Iago ha fatto la stessa cosa con il Moro, solo che Ryan a differenza del cattivo di Otello si pente.
Inizia così ad aiutare le persone nel reparto ospedaliero di Oz non perché c’è Gloria, ma per rimediare al male che ha fatto. Il suo primo paziente sarà proprio quell’ubriacone del padre che passò la sua adolescenza a picchiarlo e insultarlo, non dandogli altre opportunità se non il mondo del crimine. Nell’incontro con il suo vecchio cogliamo così i riflessi del passato e del potenziale di O’Reily, vediamo il disprezzo per suo padre e per quello che le sue azioni – o la loro mancanza – hanno comportato. Ma lo accudisce lo stesso, anzi è proprio Ryan che lo porta fuori da Oz nel finale, facendoci capire che l’irlandese potrebbe essere davvero cambiato.

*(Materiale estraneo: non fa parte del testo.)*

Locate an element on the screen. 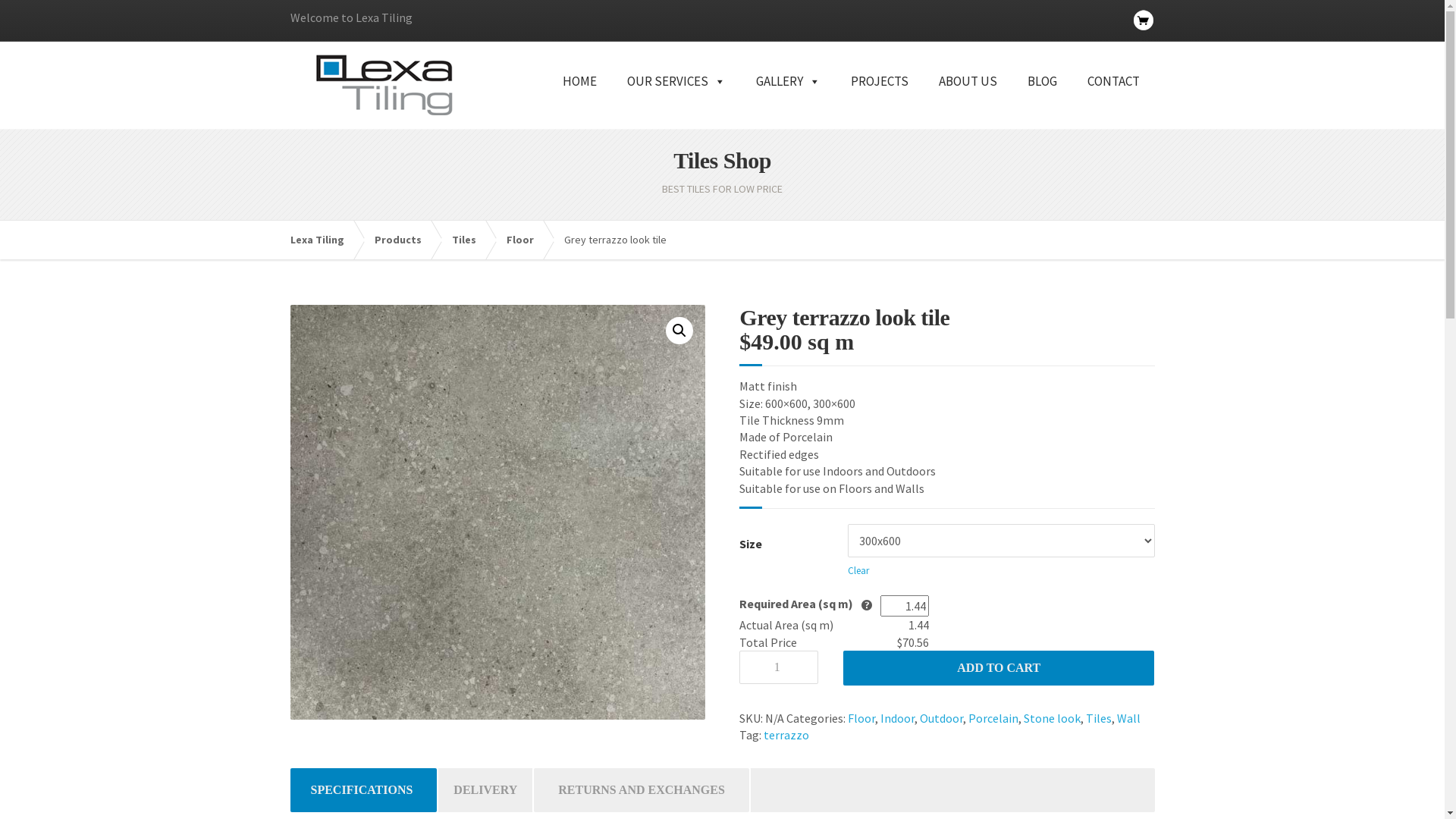 The height and width of the screenshot is (819, 1456). 'Lexa Tiling' is located at coordinates (323, 239).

Ha smesso di manipolare, si è tolto i panni di Iago, la fine del suo gioco coincide con la fine di Oz. O almeno così crediamo. Perché la natura dello scorpione è difficile da cambiare. Perché restare vivi in quell’ambiente è arduo e lui è pur sempre il maestro della selvaggia arte della sopravvivenza. Che alla fine, in prigione, è l’unica cosa che conta.